Search code examples
c#arrayssub-array

Find the first occurrence/starting index of the sub-array in C#


Given two arrays as parameters (x and y) and find the starting index where the first occurrence of y in x. I am wondering what the simplest or the fastest implementation would be.

Example:

when x = {1,2,4,2,3,4,5,6}
     y =       {2,3}
result
     starting index should be 3

Update: Since my code is wrong I removed it from the question.


Solution

  • Here is a simple (yet fairly efficient) implementation that finds all occurances of the array, not just the first one:

    static class ArrayExtensions {
    
      public static IEnumerable<int> StartingIndex(this int[] x, int[] y) {
        IEnumerable<int> index = Enumerable.Range(0, x.Length - y.Length + 1);
        for (int i = 0; i < y.Length; i++) {
          index = index.Where(n => x[n + i] == y[i]).ToArray();
        }
        return index;
      }
    
    }
    

    Example:

    int[] x = { 1, 2, 3, 4, 1, 2, 3, 4, 1, 2, 3, 4 };
    int[] y = { 2, 3 };
    foreach (int i in x.StartingIndex(y)) {
      Console.WriteLine(i);
    }
    

    Output:

    1
    5
    9
    

    The method first loops through the x array to find all occurances of the first item in the y array, and place the index of those in the index array.
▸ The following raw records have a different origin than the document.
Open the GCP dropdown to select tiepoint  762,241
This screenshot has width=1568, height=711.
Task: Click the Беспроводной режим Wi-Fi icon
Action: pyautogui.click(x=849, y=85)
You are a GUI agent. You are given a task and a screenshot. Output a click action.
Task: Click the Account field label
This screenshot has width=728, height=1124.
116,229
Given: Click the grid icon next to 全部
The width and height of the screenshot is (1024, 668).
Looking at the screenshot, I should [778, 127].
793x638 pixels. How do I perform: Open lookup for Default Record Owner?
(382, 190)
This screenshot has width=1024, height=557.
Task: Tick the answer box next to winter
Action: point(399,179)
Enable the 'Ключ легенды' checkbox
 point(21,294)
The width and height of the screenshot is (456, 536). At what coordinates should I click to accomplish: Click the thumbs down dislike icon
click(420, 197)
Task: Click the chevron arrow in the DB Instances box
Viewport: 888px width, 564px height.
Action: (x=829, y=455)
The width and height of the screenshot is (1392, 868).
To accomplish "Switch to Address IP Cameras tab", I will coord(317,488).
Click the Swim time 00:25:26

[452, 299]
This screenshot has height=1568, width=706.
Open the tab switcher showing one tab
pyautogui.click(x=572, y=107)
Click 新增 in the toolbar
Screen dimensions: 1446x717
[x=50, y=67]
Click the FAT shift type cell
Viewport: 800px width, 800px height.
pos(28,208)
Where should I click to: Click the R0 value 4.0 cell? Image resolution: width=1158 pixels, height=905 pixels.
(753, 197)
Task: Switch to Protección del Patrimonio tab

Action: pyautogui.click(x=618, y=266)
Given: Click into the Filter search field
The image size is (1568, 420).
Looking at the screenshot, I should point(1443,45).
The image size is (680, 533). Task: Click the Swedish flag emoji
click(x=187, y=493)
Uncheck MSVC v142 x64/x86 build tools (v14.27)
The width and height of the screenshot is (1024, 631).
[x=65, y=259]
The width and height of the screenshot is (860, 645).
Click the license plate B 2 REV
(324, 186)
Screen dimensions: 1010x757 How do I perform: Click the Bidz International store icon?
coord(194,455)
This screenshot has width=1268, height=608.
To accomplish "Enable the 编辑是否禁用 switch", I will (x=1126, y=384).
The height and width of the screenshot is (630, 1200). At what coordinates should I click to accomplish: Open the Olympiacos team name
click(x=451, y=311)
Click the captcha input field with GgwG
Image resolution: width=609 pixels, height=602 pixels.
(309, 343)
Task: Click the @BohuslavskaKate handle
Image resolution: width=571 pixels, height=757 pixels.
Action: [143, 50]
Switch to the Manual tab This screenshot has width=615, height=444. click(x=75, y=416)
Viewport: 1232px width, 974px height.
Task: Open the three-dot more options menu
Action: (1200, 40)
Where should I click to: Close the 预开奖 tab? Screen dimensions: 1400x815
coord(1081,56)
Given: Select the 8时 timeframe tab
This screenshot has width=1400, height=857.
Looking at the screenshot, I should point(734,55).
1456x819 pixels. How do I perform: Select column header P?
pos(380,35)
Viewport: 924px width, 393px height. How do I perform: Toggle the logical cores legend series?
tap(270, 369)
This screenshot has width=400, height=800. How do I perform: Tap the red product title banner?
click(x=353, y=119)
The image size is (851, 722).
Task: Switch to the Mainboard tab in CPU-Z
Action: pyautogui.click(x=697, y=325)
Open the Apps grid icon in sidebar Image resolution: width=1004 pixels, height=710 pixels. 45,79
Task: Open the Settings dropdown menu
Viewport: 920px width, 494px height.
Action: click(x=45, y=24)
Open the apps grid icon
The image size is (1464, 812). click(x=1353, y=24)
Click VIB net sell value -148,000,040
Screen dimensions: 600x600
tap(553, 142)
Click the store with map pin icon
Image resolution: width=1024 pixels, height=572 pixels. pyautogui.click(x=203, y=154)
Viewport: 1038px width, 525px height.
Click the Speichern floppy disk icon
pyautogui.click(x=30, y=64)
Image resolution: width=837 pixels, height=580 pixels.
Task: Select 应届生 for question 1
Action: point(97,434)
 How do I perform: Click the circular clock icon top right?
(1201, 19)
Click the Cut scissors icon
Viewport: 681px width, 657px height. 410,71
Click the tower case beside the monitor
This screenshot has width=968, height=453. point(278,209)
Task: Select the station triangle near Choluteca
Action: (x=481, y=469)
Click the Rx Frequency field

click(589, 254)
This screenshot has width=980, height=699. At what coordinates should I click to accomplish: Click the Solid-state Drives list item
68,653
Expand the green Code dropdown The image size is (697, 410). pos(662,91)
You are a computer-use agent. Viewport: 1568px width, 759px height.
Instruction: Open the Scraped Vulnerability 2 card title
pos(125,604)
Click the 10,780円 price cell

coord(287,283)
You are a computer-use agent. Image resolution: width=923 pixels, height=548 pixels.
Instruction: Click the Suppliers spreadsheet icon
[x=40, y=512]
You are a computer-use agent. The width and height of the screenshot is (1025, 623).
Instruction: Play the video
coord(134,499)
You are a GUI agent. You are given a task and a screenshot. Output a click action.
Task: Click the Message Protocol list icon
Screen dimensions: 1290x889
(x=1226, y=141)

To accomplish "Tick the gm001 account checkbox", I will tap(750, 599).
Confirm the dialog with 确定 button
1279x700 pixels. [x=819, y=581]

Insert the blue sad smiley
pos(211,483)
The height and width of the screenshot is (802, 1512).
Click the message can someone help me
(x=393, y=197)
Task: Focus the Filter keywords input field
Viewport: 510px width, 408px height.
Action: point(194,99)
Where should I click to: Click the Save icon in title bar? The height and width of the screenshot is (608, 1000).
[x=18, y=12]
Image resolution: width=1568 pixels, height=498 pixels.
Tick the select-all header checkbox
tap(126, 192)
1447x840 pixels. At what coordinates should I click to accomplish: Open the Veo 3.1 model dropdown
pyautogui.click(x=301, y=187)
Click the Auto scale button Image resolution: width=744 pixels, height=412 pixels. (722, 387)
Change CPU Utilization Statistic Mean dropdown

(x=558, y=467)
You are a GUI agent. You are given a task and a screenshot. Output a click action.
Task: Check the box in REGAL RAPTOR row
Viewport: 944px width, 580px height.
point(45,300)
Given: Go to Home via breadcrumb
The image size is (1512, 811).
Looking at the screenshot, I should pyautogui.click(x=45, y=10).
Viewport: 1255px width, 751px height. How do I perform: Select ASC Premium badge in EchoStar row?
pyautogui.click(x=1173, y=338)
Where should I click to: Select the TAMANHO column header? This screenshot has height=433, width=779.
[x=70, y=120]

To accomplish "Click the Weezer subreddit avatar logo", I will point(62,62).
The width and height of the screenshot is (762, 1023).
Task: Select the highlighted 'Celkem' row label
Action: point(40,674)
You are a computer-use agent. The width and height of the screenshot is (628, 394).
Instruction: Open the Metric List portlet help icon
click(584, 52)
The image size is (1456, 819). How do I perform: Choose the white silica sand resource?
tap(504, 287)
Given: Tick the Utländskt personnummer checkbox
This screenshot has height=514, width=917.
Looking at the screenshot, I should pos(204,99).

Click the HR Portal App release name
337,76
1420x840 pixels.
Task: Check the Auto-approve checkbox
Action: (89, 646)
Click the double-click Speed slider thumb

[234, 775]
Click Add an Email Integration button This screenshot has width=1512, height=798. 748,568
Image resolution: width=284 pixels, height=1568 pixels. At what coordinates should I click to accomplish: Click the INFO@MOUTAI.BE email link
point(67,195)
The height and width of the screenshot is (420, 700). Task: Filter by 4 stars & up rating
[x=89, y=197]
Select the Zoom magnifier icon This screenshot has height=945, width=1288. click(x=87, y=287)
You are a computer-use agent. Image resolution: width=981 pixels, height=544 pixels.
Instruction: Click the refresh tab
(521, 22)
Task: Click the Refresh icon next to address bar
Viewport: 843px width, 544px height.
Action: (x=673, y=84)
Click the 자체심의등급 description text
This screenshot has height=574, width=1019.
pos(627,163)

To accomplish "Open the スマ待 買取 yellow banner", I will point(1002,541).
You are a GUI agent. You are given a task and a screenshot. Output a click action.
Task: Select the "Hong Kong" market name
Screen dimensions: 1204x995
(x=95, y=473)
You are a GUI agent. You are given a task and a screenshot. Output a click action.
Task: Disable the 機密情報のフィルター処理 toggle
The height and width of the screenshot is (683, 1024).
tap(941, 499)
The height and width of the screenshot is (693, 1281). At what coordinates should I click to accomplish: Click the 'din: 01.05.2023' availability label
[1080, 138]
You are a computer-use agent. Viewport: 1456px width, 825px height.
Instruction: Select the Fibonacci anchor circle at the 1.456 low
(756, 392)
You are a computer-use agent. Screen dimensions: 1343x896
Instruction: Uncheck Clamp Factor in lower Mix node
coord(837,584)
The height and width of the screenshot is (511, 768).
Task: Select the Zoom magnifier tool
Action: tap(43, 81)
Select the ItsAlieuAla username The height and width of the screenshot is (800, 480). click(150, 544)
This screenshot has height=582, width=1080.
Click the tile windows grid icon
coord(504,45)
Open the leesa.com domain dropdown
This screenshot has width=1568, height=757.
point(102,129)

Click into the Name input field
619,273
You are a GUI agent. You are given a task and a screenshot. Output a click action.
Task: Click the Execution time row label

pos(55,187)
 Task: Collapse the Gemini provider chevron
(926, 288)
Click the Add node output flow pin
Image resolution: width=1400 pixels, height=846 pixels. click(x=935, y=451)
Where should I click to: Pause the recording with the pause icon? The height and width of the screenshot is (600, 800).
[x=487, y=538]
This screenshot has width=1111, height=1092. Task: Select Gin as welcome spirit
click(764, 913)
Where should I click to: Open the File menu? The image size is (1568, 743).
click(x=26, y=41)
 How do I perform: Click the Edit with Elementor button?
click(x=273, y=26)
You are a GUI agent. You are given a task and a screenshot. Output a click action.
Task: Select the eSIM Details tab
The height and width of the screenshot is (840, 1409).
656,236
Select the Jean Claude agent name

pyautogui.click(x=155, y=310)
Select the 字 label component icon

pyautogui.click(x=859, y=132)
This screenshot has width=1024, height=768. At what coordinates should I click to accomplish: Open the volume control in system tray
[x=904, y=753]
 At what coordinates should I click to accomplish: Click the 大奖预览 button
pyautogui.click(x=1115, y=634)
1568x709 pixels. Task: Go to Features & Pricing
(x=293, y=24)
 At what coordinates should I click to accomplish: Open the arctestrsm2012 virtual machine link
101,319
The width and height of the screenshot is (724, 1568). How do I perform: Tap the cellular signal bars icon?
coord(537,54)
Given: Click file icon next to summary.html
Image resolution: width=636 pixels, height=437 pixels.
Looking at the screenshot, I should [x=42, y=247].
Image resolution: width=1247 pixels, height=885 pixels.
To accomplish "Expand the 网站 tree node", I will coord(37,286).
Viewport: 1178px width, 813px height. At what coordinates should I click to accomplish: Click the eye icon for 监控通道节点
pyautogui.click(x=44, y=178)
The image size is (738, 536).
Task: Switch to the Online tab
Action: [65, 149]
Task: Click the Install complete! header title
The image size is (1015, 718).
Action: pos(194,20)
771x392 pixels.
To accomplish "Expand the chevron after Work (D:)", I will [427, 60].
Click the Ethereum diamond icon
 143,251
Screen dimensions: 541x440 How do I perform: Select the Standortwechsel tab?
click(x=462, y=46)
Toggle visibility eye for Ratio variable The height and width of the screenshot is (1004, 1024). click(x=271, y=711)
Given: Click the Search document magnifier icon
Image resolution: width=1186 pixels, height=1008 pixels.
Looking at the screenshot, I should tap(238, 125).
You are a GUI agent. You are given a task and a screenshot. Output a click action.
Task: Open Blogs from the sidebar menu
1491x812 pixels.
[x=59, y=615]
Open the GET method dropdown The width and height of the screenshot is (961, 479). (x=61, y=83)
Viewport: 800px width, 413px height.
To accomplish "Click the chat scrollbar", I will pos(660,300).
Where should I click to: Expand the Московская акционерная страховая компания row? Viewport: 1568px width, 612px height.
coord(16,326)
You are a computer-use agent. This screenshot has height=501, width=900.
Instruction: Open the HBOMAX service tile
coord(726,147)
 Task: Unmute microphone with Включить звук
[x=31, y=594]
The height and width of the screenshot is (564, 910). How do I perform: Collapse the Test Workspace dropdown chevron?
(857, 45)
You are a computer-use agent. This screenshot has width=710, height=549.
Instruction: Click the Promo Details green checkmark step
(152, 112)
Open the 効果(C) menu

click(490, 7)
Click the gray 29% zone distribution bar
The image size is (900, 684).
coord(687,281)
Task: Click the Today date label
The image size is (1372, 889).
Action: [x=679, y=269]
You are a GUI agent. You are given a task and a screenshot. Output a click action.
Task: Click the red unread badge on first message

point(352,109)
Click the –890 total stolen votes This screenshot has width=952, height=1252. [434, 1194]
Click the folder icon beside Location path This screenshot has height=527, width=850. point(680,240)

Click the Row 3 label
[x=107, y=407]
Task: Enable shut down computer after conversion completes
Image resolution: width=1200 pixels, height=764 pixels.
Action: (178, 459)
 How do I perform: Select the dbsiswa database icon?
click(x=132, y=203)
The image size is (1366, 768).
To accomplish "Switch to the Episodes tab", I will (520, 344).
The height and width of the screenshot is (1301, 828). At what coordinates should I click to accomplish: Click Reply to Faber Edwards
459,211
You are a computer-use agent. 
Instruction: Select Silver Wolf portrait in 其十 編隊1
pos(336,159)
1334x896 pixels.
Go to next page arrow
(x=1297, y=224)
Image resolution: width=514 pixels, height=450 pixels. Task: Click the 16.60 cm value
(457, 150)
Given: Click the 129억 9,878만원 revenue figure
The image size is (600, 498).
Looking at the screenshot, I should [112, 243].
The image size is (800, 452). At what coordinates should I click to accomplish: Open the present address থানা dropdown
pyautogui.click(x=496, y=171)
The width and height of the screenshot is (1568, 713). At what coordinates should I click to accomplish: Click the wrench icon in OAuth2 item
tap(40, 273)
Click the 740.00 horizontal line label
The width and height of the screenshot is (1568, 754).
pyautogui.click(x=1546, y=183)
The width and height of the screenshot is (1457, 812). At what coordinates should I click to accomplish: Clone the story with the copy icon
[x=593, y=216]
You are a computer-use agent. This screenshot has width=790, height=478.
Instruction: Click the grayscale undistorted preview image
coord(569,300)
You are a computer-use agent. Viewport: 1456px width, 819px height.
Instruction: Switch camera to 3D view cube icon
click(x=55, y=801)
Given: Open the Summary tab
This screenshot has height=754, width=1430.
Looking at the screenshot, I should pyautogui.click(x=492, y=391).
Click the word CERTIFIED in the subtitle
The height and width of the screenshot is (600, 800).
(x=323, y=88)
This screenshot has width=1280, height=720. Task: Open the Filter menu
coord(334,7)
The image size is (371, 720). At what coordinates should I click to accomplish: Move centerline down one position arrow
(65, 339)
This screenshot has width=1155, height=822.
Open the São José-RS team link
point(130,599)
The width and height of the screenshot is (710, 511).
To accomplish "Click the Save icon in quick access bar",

Then it goes on to reduce the matches by checking which of those also match the second item in the y array. When all items in the y array is checked, the index array contains only the full matches.

    Edit:
    An alternative implementation would be to remove the ToArray call from the statement in the loop, making it just:

    index = index.Where(n => x[n + i] == y[i]);
    

    This would totally change how the method works. Instead of looping through the items level by level, it would return an enumerator with nested expressions, deferring the search to the time when the enumerator was iterated. That means that you could get only the first match if you wanted:

    int index = x.StartingIndex(y).First();
    

    This would not find all matches and then return the first, it would just search until the first was found and then return it.